After years of being mired in controversies and scandals fit for a soap opera involving himself and his closest family members, Cho Yang-ho, chairman of South Korea’s largest air carrier, lost his board seat Wednesday after shareholders voted against extending his term as a director.
Although he retains his management rights with shares held by his family, Cho becomes the first conglomerate chief ousted since the nation’s pension fund decided to actively exercise voting rights last year for responsible investing.
On Wednesday morning, Korean Air shareholders voted against the airline’s proposal to extend Cho’s term as a board director for three years, with 64.1 percent in favor and 35.9 percent against during the regular shareholders meeting. Cho needed 66.66 percent in favor to retain control.
The dismissal of Cho had been expected, as the National Pension Service, which is the second-largest shareholder of Korean Air with a stake of 12.45 percent, decided against extending his term Tuesday on grounds he has a record “of undermining corporate value and infringing upon shareholder rights.”
The ownership family of Hanjin Group, which holds Korean Air, is embroiled in allegations of embezzlement, tax evasion, smuggling, assaults and illegal hiring.
Cho has been accused of evading inheritance taxes and embezzling company funds. His wife has been accused of multiple assaults on employees, some of which were caught on camera, and illegally hiring foreign housekeepers.
His two daughters also underwent investigations by law enforcement last year on similar assault charges. His first daughter Hyun-ah sparked outrage in the “nut rage” incident in 2014 by throwing a fit at cabin crew on her flight. The second daughter was embroiled in a “water rage” incident, for purportedly abusing an employee of a contracted ad agency.
The Cho family has become the main symbol of “gabjil,” where those with higher business status abuse their influence over those of inferior status.
The scandals have also raised concerns among investors for potentially hampering the airline and further, the group, with high risks associated with the ownership family.
The NPS decision was also considered to be in line with global and local advisers and foreign pension services.
Earlier, global and local advisers — Korea Corporate Governance Service, Institutional Shareholder Services and Sustinvest — all recommended the NPS vote against Cho’s re-election.
Foreign public pension services, including the State Board of Administration of Florida, Canada Pension Plan Investment Board and British Columbia Investment Management Corporation, shared the same view.
For the nation’s pension fund, the third-largest in the world with 640 trillion won ($571 billion) in assets, Korean Air was the first company put to the test since the adoption of the stewardship code last year that acts as a guideline for institutional investors to actively participate in corporate governance.
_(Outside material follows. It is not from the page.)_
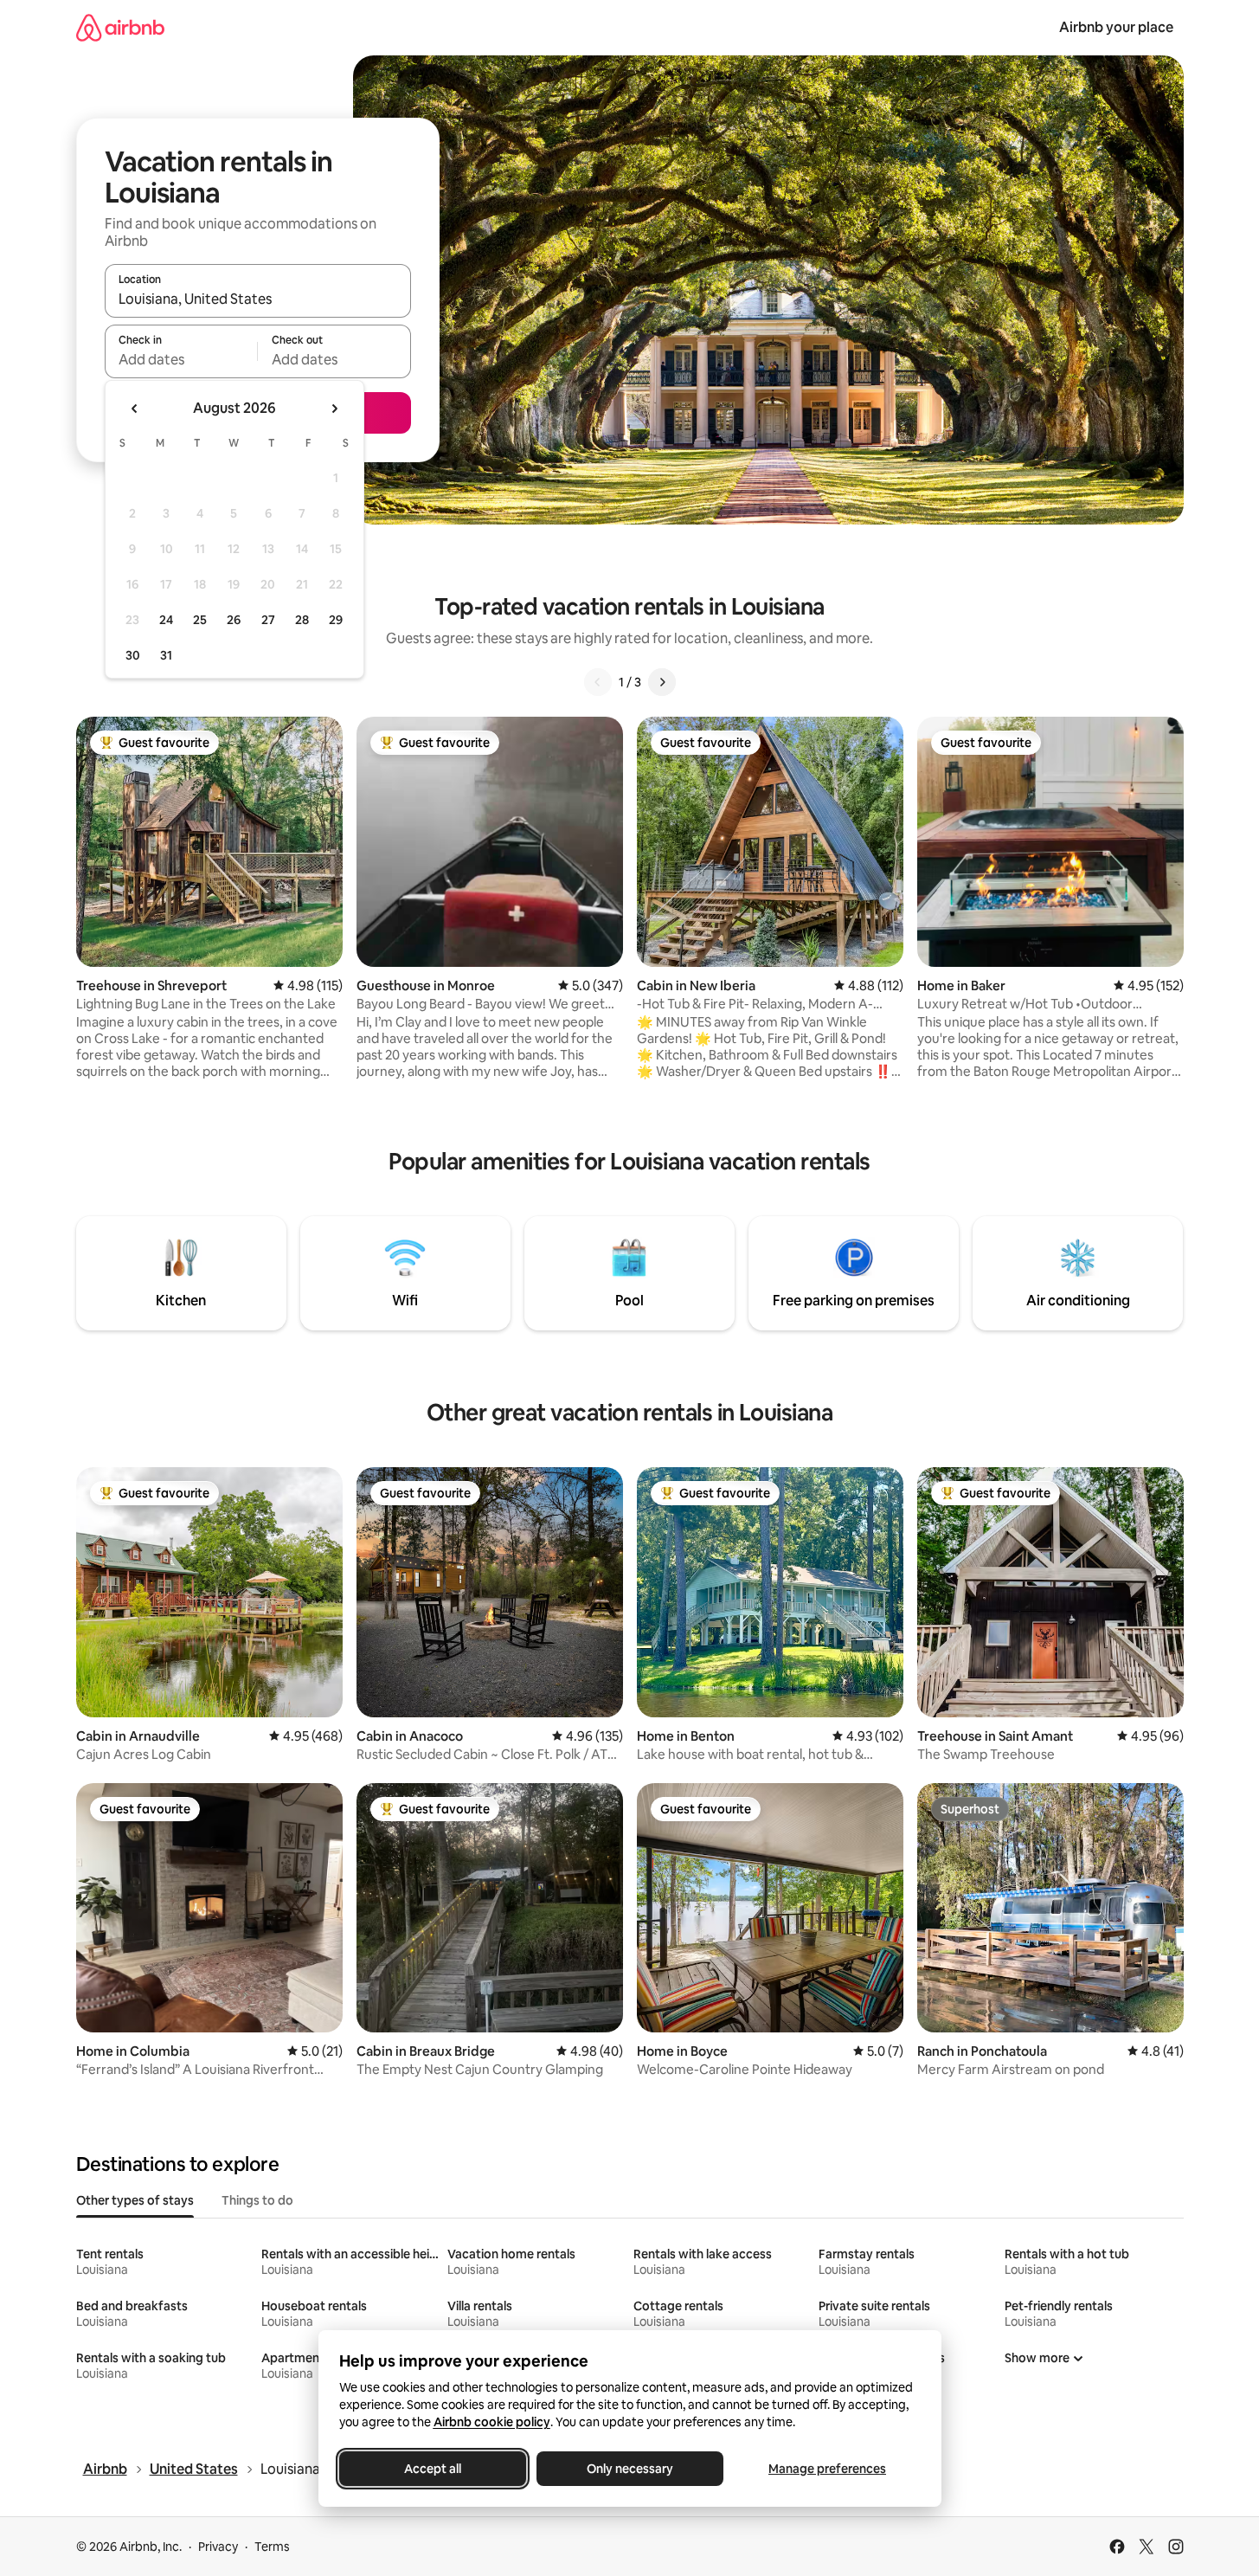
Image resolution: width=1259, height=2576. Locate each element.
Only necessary (630, 2468)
The NPS adopted the code under growing pressure to apply stricter yardsticks on their investments, with growing risks from owners resulting in revenue and stock price drops.
Korean Air said, “Extending Cho’s term was voted down today. This is the loss of a director position and this does not mean the loss of his management rights.”
Cho’s family still retains a 33.3 percent stake of Korean Air and first son Cho Won-tae currently serves as a CEO of Korean Air. The ownership family also has a 29 percent stake in Hanjin Kal, the holding company of Korean Air.
Park Ju-gun, head of corporate analysis firm CEO Score, said Cho’s dismissal as director sends “a significant signal” to Korean conglomerates with the message that owners can also be ousted for wrongdoings.
There are currently 297 companies, including Samsung Electronics, Hyundai Motor, SK hynix, Naver and Posco, in which NPS holds more than 5 percent of shares.
On Tuesday, the NPS also voted against the term extension of SK Group Chairman Chey Tae-won, citing damage to shareholder rights and corporate value. Chey, on the other hand, was approved to extend his term during the firm’s shareholders meeting Wednesday.